Re: Option Pricing- ACH margin prices 'Fair Value'??

Hi Rich,

Sans a concrete definition, and real time calculation of the fair values on the ASX site, I wouldn't put too much stock into them. They are essentially meaningless IMNSHO.

I think it's handy to be able to chart SV & IV values like I've posted at various places... this will give a better idea of the relative "expensiveness" of an option.

For instance, at any particular point in time, IV may be less than SV. In the context of a singal day, this would make the option appear cheap. However, in the context of the overall history of IV levels, it may be at an extremely high point, relative to what is normal.

This means that the option which may initially appear cheap, is actually, possibly very expensive. If IV reverts to normal levels, you will lose extrinsic value before theta, movement of underlying etc is even considered.

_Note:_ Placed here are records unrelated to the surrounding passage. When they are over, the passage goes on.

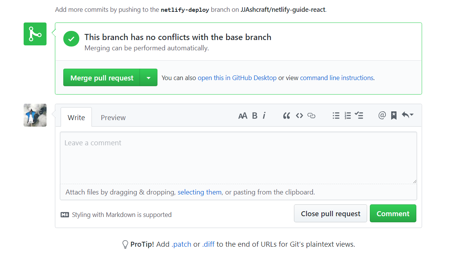The image size is (464, 265).
Task: Click the green Comment button
Action: (x=393, y=214)
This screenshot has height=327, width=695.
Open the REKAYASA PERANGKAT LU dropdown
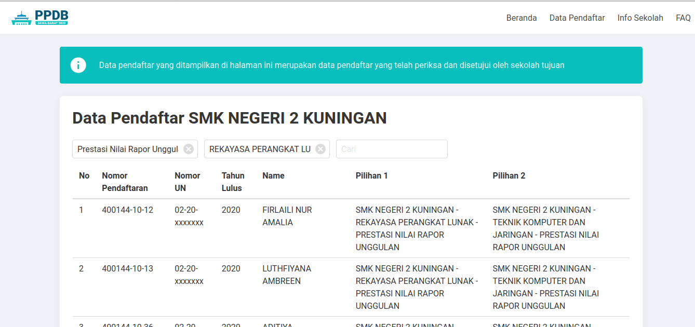(260, 149)
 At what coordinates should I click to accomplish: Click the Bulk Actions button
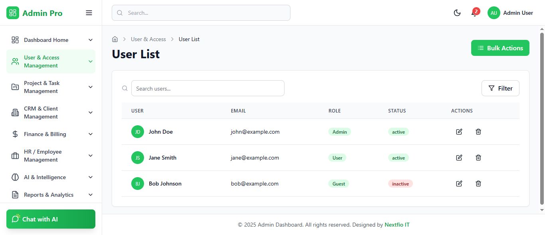[x=500, y=48]
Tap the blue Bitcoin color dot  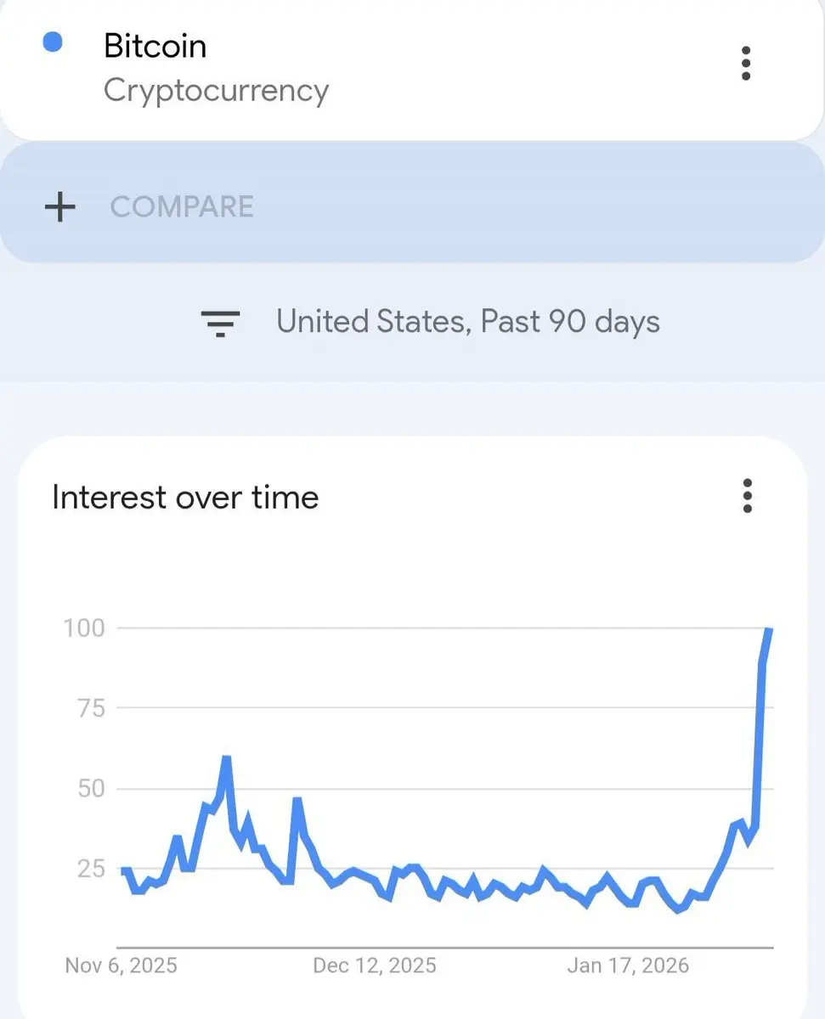[53, 42]
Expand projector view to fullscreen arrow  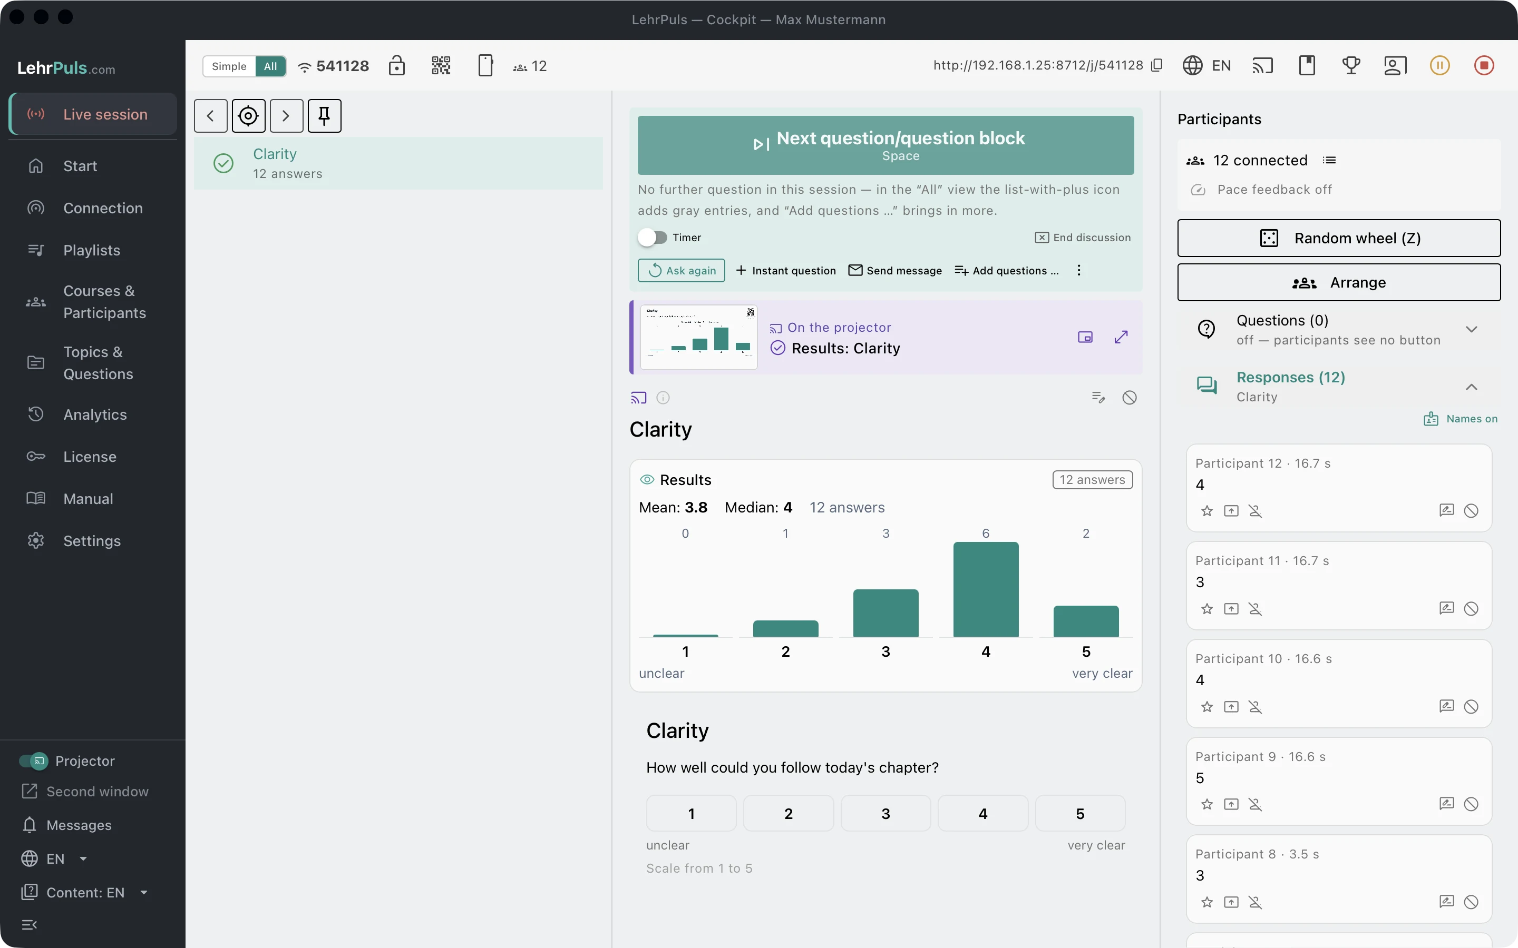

In the US, this information is obtainable free. Here it costs a few $ to set up. But it is essential I believe.

Cheers
 
Re: Option Pricing- ACH margin prices 'Fair Value'??

RichKid said:
[...] Only issue with the Hoadley calculator is that if we keep changing inputs to match the market maker price then the mm would be dictating the outcome. If we want 'fair' value then it must be independant so that we can see if the mm is 'overcharging'. It becomes a chicken and egg situation otherwise. All depends on getting correct IV, HV etc and other inputs I guess and then waiting til the mm brings the spread down to match.[...]
IV lets us know if the MM is "overcharging", and if so, we may have to use a different option strategy rather than just being long straight puts or calls. Unfortunately the MM's do dictate and are not very negotiable :( - but that is what I like about options as opposed to warrants as we can superimpose other strategies to at least hedge or even profit from the MM's increase in IV.

PS Funny how we were posting and editing threads at the same time, happened on another thread too, I try to do it asap, glad it didn't lead to too much confusion
Yes, I was surprised by it - thought I had somehow managed to delete some posts :D
 
Re: Option Pricing- ACH margin prices 'Fair Value'??

Wayne/Sails,

Thanks very much for the help. I don't actively trade derivatives but have found that studying the price and volatility behaviour has really helped my trading.

Thanks to these threads and some books on volatility I now seek out calls when IV is historically low, if at all possible. I'm just trying to squeeze out an even cheaper price on the day if recent volatility has been low.

Thanks for showing the charts of IV and HV Wayne, both here and on your options site, they have helped immensely. I find it annoying that I don't have access to volatility data via comsec, maybe after the changes to the retail trading markets (eg CFD's via comsec, ASX/SFE merger etc) we'll see that data being made available freely. Thanks to Sails I can now plot IV via WebIress (MorrisonSecurities) for nix. I used to use bollinger bands only before that to gauge changes in volatility so that I could better time my entries in the short term.

All the help is much appreciated, I'll keep reading. I think patience is the key here, just waiting for the right price and strategy without jumping in. Especially for beginners like me.

All the best!
 
Re: Option Pricing- ACH margin prices 'Fair Value'??

ACH prices are extremely accurate.

The ASX website using previous days close figures for their calcs. So for EOD, its good......otherwise completely useless.
 
Re: Option Pricing- ACH margin prices 'Fair Value'??

money tree said:
ACH prices are extremely accurate.

The ASX website using previous days close figures for their calcs. So for EOD, its good......otherwise completely useless.

Thanks Money,

I'll compare all prices to see how they relate to each other.

Haven't seen you around these forums much lately, you must be busy around ex-dividend time, lots of activity!?